Using the models, we will predict the type of fruit using various feature values like width, height, and mass of fruit. let us first import required libraries like NumPy and pandas, then we’ll explore our dataset, in this dataset, we have labels(fruit name) and feature values(mass, height, width).
This dataset has 67 values but we are only showing the first five because of less space, one more thing to notice here is that we have one more label named fruit_label this is because our model can only predict mathematical values, so if our output is 1 it means the fruit is “apple” and if the output is 3 it means that the fruit is “orange”.
Now, let’s split the dataset into training and test sets. Why? because we want to check, how well our model is doing on unseen data, here training set is used to train the model, and a test set is used to check how well our model is doing on unseen data, we’ll talk about the training set and test set in detail later, now to split data into 2 parts we are using sklearn train_test_split function, as shown.
here we have 2 variable x and y, x contains all the feature values and y contain all the labels, after splitting the data you can see we have 50 rows and 3 columns in x_train(i.e. training feature values) and 17 rows and 3 columns in x_train, and so on.
The training set always has more examples than the test set and the reason is clear we need to show more data to train than to test.
Now let’s use a linear regression algorithm to train our model, but wait!

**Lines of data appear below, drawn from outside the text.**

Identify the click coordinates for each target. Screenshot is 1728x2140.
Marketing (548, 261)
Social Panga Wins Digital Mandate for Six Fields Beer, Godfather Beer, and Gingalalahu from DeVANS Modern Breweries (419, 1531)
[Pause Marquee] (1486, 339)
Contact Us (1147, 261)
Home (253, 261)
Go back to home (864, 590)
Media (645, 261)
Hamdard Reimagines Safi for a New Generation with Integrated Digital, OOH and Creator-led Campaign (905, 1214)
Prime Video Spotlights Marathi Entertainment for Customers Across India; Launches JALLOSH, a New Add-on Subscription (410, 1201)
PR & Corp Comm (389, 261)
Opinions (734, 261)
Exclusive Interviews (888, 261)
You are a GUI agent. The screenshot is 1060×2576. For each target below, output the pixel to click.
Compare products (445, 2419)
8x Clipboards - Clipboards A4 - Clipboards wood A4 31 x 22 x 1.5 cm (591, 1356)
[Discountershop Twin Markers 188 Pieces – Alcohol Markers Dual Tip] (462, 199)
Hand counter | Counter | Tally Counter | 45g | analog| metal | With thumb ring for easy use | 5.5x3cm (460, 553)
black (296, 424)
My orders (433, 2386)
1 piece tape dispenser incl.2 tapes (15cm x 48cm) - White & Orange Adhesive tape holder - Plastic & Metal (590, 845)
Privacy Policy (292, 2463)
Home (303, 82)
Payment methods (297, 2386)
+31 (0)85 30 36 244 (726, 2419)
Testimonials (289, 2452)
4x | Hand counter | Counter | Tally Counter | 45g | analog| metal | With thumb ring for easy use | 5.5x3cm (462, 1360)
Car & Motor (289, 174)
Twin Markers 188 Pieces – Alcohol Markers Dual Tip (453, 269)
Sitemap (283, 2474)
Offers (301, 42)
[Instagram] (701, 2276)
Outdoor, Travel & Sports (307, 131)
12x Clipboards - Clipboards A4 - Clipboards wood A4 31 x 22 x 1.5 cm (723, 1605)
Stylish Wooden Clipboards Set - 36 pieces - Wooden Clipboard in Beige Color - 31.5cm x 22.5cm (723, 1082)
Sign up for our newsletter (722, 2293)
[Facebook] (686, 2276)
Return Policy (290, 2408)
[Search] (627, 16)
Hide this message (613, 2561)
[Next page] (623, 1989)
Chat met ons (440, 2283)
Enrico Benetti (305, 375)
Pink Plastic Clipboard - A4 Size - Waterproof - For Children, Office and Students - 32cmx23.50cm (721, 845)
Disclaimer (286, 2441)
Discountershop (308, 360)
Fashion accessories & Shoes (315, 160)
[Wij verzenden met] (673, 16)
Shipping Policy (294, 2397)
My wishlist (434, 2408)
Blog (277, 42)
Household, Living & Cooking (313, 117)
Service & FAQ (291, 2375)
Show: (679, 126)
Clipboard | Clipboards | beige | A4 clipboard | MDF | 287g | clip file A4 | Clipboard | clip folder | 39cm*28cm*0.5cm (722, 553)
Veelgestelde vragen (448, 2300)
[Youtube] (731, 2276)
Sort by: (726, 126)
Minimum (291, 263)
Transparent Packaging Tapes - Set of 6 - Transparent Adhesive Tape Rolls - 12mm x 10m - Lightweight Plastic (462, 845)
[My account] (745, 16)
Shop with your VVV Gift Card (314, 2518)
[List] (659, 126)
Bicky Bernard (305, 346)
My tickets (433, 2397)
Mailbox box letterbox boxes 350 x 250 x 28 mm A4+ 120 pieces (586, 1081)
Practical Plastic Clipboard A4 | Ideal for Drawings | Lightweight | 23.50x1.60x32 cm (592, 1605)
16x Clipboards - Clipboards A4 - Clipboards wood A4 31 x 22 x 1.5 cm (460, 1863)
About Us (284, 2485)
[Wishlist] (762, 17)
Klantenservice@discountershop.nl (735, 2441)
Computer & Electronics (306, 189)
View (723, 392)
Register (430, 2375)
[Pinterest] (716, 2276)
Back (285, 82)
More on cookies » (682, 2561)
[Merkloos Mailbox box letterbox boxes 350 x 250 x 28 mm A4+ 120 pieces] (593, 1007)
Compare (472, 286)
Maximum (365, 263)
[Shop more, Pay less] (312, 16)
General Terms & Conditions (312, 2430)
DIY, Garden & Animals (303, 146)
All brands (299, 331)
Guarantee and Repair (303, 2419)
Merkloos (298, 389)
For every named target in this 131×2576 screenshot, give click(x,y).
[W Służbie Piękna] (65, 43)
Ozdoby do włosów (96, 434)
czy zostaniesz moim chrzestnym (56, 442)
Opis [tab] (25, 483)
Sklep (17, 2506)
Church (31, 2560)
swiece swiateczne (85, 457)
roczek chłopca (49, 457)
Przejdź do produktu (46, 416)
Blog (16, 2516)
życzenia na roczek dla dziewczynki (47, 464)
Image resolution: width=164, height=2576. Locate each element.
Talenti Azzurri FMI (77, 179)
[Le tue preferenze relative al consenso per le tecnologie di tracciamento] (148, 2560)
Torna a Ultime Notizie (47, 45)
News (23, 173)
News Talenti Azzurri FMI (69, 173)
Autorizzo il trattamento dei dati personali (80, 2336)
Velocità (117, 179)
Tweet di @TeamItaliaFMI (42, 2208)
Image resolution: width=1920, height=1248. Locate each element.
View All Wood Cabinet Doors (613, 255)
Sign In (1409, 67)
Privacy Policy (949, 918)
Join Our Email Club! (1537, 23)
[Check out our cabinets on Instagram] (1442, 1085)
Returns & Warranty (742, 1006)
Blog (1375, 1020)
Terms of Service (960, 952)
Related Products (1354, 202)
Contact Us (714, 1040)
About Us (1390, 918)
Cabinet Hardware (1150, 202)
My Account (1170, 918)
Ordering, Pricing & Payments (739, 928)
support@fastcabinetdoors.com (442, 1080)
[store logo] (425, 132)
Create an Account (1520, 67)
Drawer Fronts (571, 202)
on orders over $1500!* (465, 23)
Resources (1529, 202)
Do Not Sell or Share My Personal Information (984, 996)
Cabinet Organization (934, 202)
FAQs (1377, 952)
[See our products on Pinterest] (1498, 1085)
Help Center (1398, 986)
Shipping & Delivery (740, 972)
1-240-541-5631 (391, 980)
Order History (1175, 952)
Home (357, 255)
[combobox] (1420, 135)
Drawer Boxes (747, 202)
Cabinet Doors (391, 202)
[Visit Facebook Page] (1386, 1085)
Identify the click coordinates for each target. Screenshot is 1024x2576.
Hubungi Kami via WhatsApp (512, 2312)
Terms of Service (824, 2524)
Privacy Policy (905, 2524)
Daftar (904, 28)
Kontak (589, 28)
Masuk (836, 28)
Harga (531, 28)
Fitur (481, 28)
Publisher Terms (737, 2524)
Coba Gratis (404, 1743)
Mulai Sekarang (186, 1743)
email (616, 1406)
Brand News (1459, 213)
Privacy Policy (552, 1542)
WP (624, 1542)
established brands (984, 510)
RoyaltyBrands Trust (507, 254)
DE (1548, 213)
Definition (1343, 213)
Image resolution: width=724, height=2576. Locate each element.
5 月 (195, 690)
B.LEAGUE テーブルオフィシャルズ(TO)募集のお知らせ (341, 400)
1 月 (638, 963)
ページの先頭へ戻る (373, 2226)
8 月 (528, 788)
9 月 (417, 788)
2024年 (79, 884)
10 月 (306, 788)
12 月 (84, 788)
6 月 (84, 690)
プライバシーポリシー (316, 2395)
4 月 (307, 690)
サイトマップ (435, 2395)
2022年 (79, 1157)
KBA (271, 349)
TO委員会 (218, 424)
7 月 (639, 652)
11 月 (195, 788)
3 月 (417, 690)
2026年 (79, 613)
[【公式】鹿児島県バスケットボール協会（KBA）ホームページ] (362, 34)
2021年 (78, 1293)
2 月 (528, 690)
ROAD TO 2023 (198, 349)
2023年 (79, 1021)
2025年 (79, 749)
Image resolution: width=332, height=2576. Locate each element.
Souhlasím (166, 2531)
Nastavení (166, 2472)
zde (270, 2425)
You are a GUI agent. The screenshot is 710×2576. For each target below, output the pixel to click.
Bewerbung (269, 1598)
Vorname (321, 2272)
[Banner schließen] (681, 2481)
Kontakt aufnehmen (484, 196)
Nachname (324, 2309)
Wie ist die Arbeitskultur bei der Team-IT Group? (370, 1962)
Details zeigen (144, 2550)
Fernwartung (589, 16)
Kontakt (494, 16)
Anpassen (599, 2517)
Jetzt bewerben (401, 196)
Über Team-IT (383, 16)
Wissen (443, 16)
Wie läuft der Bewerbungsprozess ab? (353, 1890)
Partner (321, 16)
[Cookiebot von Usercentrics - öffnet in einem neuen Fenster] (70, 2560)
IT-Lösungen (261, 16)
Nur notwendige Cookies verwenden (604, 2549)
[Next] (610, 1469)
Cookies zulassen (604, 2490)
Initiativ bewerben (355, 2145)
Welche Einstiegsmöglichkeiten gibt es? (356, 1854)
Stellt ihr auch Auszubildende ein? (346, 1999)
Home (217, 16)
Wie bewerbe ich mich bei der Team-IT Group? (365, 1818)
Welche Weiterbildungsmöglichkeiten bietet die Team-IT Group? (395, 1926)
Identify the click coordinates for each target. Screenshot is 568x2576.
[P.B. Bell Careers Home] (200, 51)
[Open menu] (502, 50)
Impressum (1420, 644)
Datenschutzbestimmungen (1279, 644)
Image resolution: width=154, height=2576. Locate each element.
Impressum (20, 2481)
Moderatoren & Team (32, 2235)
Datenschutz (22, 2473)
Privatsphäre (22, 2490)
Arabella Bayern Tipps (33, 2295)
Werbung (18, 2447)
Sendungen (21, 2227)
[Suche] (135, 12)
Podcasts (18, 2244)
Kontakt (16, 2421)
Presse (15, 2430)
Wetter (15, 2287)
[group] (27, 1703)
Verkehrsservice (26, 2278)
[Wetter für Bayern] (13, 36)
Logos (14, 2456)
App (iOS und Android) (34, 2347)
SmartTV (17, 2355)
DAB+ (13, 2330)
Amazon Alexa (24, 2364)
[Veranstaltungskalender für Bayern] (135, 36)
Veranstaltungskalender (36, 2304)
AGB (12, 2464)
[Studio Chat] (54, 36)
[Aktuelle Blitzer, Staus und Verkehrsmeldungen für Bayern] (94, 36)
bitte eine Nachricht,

How will this linear regression algorithm work? we’ll see how this works, and we’ll see what’s going inside this, but first, see a real example of implementation.
So that’s it, here we have created our first model to predict the type of fruit, but our accuracy is just 43.92 which is the worst, it means using a linear regression algorithm for this particular problem is not a great idea, so how can we choose the best algorithm for our problem?
Note – Before applying any algorithm first we need to think of supervised learning or unsupervised learning.
What is the difference between supervised learning and unsupervised learning?
Supervised learning is a type of problem in which we have some feature values and we want to predict a label, or we can say if in our dataset we have both features(like height, width, mass in the above example) and label(like fruit name) we can use supervised learning, whereas if we only have feature and we want to cluster them into groups we can use unsupervised learning, we will see some real examples of clustering or unsupervised learning later on.
In the above example had we used supervised learning or unsupervised learning?
In the above examples, we have used a supervised learning method which ideally we should do, but where we went wrong?
Before solving any machine learning problem 1 more thing that we have to keep in mind is, the problem that we are solving is a regression type or classification type problem. now let’s talk about this.
What is the difference between a classification-type problem and a regression-type problem?
- In the above example is it worth using a regression algorithm?
- When should we use a classification algorithm?
- When should we use a regression algorithm?
A regression algorithm is used whenever we want to predict continuous values for e.g. let’s assume we want to find, how many runs will India score in today’s match, it could be 270, 271,300,305, and so on… that’s the example of a regression problem, but on the other hand in a classification problem, we have to predict discrete values for e.g. if a fruit given is orange, apple, or mango.
Now we know that in the above example we should use a classification algorithm as we are predicting only discrete values, but we have used a regression algorithm that’s why everything went wrong, so always remember choosing a better algorithm is always based on the success of your machine learning project.
- Always first think of the problem that you want to solve, is it a classification or regression-type problem?
- Do you need to use supervised learning or unsupervised learning based on the dataset and problem statement?